ADDRESSES: Office—Program in African-American Studies, Princeton University, 112 Dickinson Hall, Princeton Hall, Princeton, NJ 08544. E-mail—[email protected].
CAREER: Writer and educator. Princeton University, associate director of African-American studies program.
WRITINGS:
(Associate editor) Paris Connections: African American Artists in Paris, 1920–1975, Q.E.D. Press (San Francisco, CA), 1992.
Hair Raising: Beauty, Culture, and African American Women, Rutgers University Press (New Brunswick, NJ), 1996.
Ladies' Pages: African American Women's Magazines and the Culture That Made Them, Rutgers University Press (New Brunswick, NJ), 2004.
(Editor) Black Women's Studies: A Reader, ProQuest Publishing and the Schomburg Center for Research in African American Culture (New York, NY), 2005.
White Money/Black Power: The Surprising History of African American Studies and the Crisis of Race in Higher Education, Beacon Press (Boston, MA), 2006.
SIDELIGHTS: Writer, editor, cultural analyst, and educator Noliwe M. Rooks is a professor and associate director of African-American studies. Her research interests cover the broad scope of African-American history as well as the study of gender and class in African-American communities of the late nineteenth and twentieth centuries. Her works have also centered on cultural issues facing African-American women, including those associated with standards of beauty and with the messages imparted by ladies' magazines directed at African-American females.
In Hair Raising: Beauty, Culture, and African American Women, Rooks "offers a study of the politics of race and beauty that coalesces around African-American women's identities," observed reviewer Paulla A. Ebron in Signs. Western definitions of beauty have a considerable effect on the notions of beauty held by African-American women, Rooks notes, but these definitions do not always construct an ideal useful to African-American women. Rooks indicates that African Americans who strive to retain a cultural identity or cultural nationalism often reject western beauty styles, such as hair straightening, while those who live and work in the middle classes and who have greater, more favorable contact with the American mainstream are more amenable to applying Western beauty standards to African-American women. Rooks's "central focus is the desire among African-American women to carve out a distinctive feminine aesthetic," Ebron commented, within a culture dominated by images of white female beauty. Among the notable African-American historical figures discussed by Rooks is Madam C.J. Walker, an entrepreneur who built a successful business in beauty products for African-American women, but whose contradictory approach also offered products that encouraged African-American women to embrace Western concepts of beauty over African ones. Booklist reviewer Lillian Lewis called the book an "interesting" examination of cultural, political, and social influence of hair products and ideas of beauty on the African-American community.

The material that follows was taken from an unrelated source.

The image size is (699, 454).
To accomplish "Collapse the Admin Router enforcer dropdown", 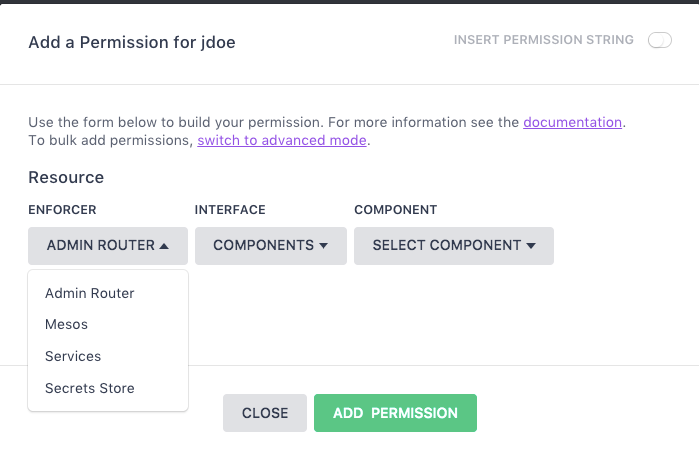I will pos(107,245).
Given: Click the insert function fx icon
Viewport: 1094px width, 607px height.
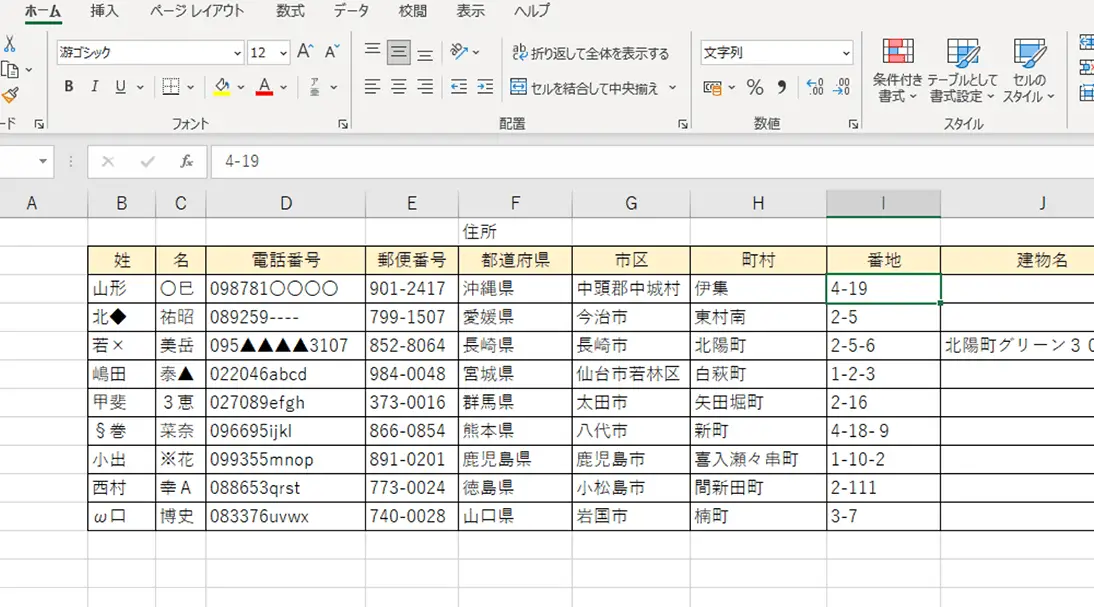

White Money/Black Power: The Surprising History of African American Studies and the Crisis of Race in Higher Education offers "cogent insights into black-studies programs and their reflection on the future of race relations" in America, commented Vernon Ford in Booklist. With origins in the socially and politically volatile climate of the 1960s, African-American studies programs have faced controversy since their inception when the first such program was founded at San Francisco State University. Some have criticized African-American studies programs as being inferior academic programs designed for African-American students seeking to avoid the higher standards and greater workload of other programs and academic disciplines. This perception, Rooks notes, has created a stigma around many African-American studies programs, causing students to avoid them for fear of being accused of academic laxness. Rooks also identifies a shift in African-American studies away from the concerns and interests of black Americans to those of African or Caribbean backgrounds. She explores the background of many African-American studies programs and concludes that they owe their existence to funding and philanthropic contributions from organizations primarily controlled and influenced by whites. Recognition of and dealing with this legacy, Rooks states, is critical to the future of African Studies programs and to making them matter to black students and faculty. A Publishers Weekly reviewer concluded that "this volume is a must for anyone working in the field" of African-American studies.
BIOGRAPHICAL AND CRITICAL SOURCES:
PERIODICALS
Booklist, July, 1996, Lillian Lewis, review of Hair Raising: Beauty, Culture, and African American Women, p. 1784; February 1, 2006, Vernon Ford, review of White Money/Black Power: The Surprising History of African American Studies and the Crisis of Race in Higher Education, p. 23.
Journal of Negro History, winter, 2001, review of Hair Raising, p. 77.
Publishers Weekly, December 5, 2005, review of White Money/Black Power, p. 44.
Signs, winter, 1999, Paulla A. Ebron, review of Hair Raising, p. 545.
ONLINE
History News Network, http://hnn.us/ (April 14, 2006), "Noliwe M. Rooks: African American Studies Began in a Multiracial Movement for Social Reform," profile of Noliwe M. Rooks.
Pop Matters, http://www.popmatters.com/ (March 16, 2006), Jonathan L. Walton, review of White Money/Black Power.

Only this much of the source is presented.